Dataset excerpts
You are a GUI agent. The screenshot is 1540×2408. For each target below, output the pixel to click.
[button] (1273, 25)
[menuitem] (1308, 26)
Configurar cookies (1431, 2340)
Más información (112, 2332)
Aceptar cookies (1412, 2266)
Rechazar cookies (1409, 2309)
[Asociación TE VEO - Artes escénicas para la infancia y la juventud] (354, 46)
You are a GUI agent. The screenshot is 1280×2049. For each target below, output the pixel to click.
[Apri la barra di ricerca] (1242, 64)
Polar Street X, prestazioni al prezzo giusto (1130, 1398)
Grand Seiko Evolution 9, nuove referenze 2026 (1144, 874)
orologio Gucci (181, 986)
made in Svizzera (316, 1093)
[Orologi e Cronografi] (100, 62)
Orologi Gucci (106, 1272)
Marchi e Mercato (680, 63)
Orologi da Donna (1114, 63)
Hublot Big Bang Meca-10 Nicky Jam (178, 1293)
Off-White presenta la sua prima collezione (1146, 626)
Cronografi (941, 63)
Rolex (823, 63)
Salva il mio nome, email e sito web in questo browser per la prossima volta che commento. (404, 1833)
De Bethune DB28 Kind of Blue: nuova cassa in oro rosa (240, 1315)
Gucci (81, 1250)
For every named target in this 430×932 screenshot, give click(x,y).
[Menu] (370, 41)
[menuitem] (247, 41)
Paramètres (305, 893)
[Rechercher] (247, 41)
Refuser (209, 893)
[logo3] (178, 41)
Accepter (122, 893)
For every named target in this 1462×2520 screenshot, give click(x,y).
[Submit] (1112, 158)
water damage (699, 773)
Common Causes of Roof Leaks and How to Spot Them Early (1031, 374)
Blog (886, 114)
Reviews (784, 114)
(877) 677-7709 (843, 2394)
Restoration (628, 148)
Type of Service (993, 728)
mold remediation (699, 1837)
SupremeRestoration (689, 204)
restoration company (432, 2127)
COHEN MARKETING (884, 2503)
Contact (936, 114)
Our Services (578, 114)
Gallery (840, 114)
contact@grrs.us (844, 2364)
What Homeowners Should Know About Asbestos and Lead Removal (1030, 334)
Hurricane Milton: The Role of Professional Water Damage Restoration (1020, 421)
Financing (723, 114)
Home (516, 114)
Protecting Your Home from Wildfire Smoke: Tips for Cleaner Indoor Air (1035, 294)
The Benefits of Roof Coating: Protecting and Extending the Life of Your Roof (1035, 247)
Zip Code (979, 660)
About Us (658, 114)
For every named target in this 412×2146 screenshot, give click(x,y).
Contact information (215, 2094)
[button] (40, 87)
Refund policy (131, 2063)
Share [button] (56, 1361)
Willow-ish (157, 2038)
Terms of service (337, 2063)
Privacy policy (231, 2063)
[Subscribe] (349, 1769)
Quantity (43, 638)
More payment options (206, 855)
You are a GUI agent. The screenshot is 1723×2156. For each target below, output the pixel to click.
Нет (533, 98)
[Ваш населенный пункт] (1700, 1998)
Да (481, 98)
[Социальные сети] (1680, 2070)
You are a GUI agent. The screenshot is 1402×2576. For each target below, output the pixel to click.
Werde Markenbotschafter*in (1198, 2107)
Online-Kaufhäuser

● Work to be completed:
Could you write out every entry above exactly as it appears?

● Written solution:
You are a GUI agent. The screenshot is 1540×2408. For each target below, output the pixel to click.
[button] (1273, 25)
[menuitem] (1308, 26)
Configurar cookies (1431, 2340)
Más información (112, 2332)
Aceptar cookies (1412, 2266)
Rechazar cookies (1409, 2309)
[Asociación TE VEO - Artes escénicas para la infancia y la juventud] (354, 46)
You are a GUI agent. The screenshot is 1280×2049. For each target below, output the pixel to click.
[Apri la barra di ricerca] (1242, 64)
Polar Street X, prestazioni al prezzo giusto (1130, 1398)
Grand Seiko Evolution 9, nuove referenze 2026 (1144, 874)
orologio Gucci (181, 986)
made in Svizzera (316, 1093)
[Orologi e Cronografi] (100, 62)
Orologi Gucci (106, 1272)
Marchi e Mercato (680, 63)
Orologi da Donna (1114, 63)
Hublot Big Bang Meca-10 Nicky Jam (178, 1293)
Off-White presenta la sua prima collezione (1146, 626)
Cronografi (941, 63)
Rolex (823, 63)
Salva il mio nome, email e sito web in questo browser per la prossima volta che commento. (404, 1833)
De Bethune DB28 Kind of Blue: nuova cassa in oro rosa (240, 1315)
Gucci (81, 1250)
For every named target in this 430×932 screenshot, give click(x,y).
[Menu] (370, 41)
[menuitem] (247, 41)
Paramètres (305, 893)
[Rechercher] (247, 41)
Refuser (209, 893)
[logo3] (178, 41)
Accepter (122, 893)
For every named target in this 1462×2520 screenshot, give click(x,y).
[Submit] (1112, 158)
water damage (699, 773)
Common Causes of Roof Leaks and How to Spot Them Early (1031, 374)
Blog (886, 114)
Reviews (784, 114)
(877) 677-7709 (843, 2394)
Restoration (628, 148)
Type of Service (993, 728)
mold remediation (699, 1837)
SupremeRestoration (689, 204)
restoration company (432, 2127)
COHEN MARKETING (884, 2503)
Contact (936, 114)
Our Services (578, 114)
Gallery (840, 114)
contact@grrs.us (844, 2364)
What Homeowners Should Know About Asbestos and Lead Removal (1030, 334)
Hurricane Milton: The Role of Professional Water Damage Restoration (1020, 421)
Financing (723, 114)
Home (516, 114)
Protecting Your Home from Wildfire Smoke: Tips for Cleaner Indoor Air (1035, 294)
The Benefits of Roof Coating: Protecting and Extending the Life of Your Roof (1035, 247)
Zip Code (979, 660)
About Us (658, 114)
For every named target in this 412×2146 screenshot, give click(x,y).
Contact information (215, 2094)
[button] (40, 87)
Refund policy (131, 2063)
Share [button] (56, 1361)
Willow-ish (157, 2038)
Terms of service (337, 2063)
Privacy policy (231, 2063)
[Subscribe] (349, 1769)
Quantity (43, 638)
More payment options (206, 855)
You are a GUI agent. The screenshot is 1723×2156. For each target below, output the pixel to click.
Нет (533, 98)
[Ваш населенный пункт] (1700, 1998)
Да (481, 98)
[Социальные сети] (1680, 2070)
You are a GUI agent. The screenshot is 1402×2576. For each target below, output the pixel to click.
Werde Markenbotschafter*in (1198, 2107)
Online-Kaufhäuser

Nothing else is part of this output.